→ Texto selecionado

::::

O Nobel da Física Richard Feynman afirmou um dia que a descoberta, feita há 150 anos, das equações de Maxwell, que unificam a electricidade e o magnetismo, esclarecendo que a luz é uma onda electromagnética, serão lembradas daqui a dez mil anos como o acontecimento mais relevante do século XIX. Na mesma linha, atrevo-me a conjecturar que, daqui a dez mil anos (uma insignificância quando comparada com a idade do Universo), a descoberta da equação da relatividade geral feita por Einstein há cem anos será um dos marcos mais notáveis do século XX. E só não a singularizo mais porque, uma década volvida, ficou pronta a teoria quântica, a espantosa teoria dos átomos e partículas atómicas. As duas são expressões máximas do pensamento humano. Arrisco esta profecia apesar de recear que pouca gente a entenda. Pode ser que mais gente a procure entender.

Por ter alcançado uma fórmula “mágica” com o poder de explicar os mistérios do cosmos, o cérebro de Einstein tornou-se um mito para o homem comum, que sem conseguir ver a beleza das equações não poderá mais do que vislumbrar esses mistérios. Roland Barthes no seu livro Mitologias escreveu sobre esse cérebro: “Quanto mais o génio do homem era materializado sob a espécie do seu cérebro tanto mais o produto da sua invenção assumia uma condição mágica, reincarnava a velha imagem esotérica de uma ciência inteiramente encerrada nalgumas letras. Há um único segredo no mundo, e esse segredo condensa-se numa palavra, o Universo é um cofre-forte de que a humanidade procura a cifra.” E acrescenta: “É esse o mito de Einstein; aí se nos deparam de novo todos os temas gnósticos: a unidade da Natureza, a possibilidade de uma redução fundamental do mundo, o poder de abertura da palavra, a luta ancestral entre um segredo e uma linguagem, a ideia de que o saber total não pode descobrir-se senão de um só golpe, como uma fechadura que cede bruscamente depois de mil tacteamentos infrutuosos.”

::::

→ Dados fornecidos
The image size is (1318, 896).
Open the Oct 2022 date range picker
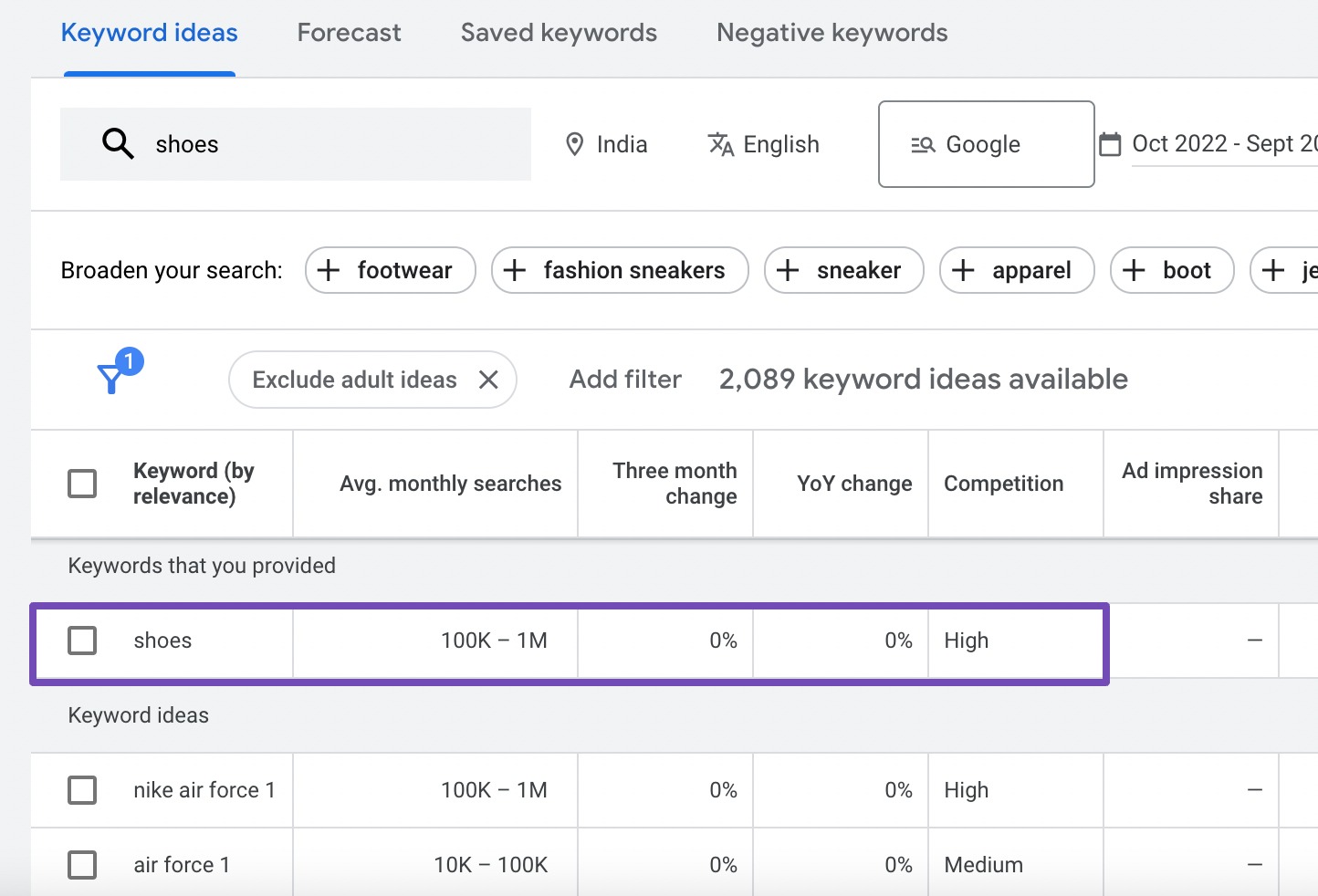[1223, 143]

::::

→ Exercício proposto A
Enumere os temas gnósticos que, segundo a citação de Roland Barthes no texto selecionado, se encontram no mito de Einstein.
→ Exercício proposto B
Escreva a continuação do texto selecionado, começando logo após a sua última frase.

→ Resultado A
- A unidade da Natureza
- A possibilidade de uma redução fundamental do mundo
- O poder de abertura da palavra
- A luta ancestral entre um segredo e uma linguagem
- A ideia de que o saber total não pode descobrir-se senão de um só golpe, como uma fechadura que cede bruscamente depois de mil tacteamentos infrutuosos

→ Resultado B
O cérebro de Einstein simboliza a capacidade humana de compreender a natureza. Todas as observações e experiências realizadas nos últimos cem anos confirmaram a teoria da gravitação einsteiniana, que concorda com a teoria de Newton no limite de forças gravitacionais pequenas. Até há aplicações tecnológicas, como o GPS. Resta um problema, cuja solução espera por um novo gigante. A teoria da gravitação ainda não foi satisfatoriamente unida à teoria quântica, a outra grande teoria física do século XX (uma teoria em relação à qual Einstein sentiu algumas dificuldades). Passaram 228 anos de Newton a Einstein e não sabemos quanto vai demorar até surgir um génio comparável. Se Einstein fez luz sobre as questões da gravidade, incluindo o magno problema do início do mundo, um novo Einstein acabará, mais cedo ou mais tarde, por fazer mais luz sobre o Universo.

Professor de física da Universidade de Coimbra (tcarlos@uc.pt)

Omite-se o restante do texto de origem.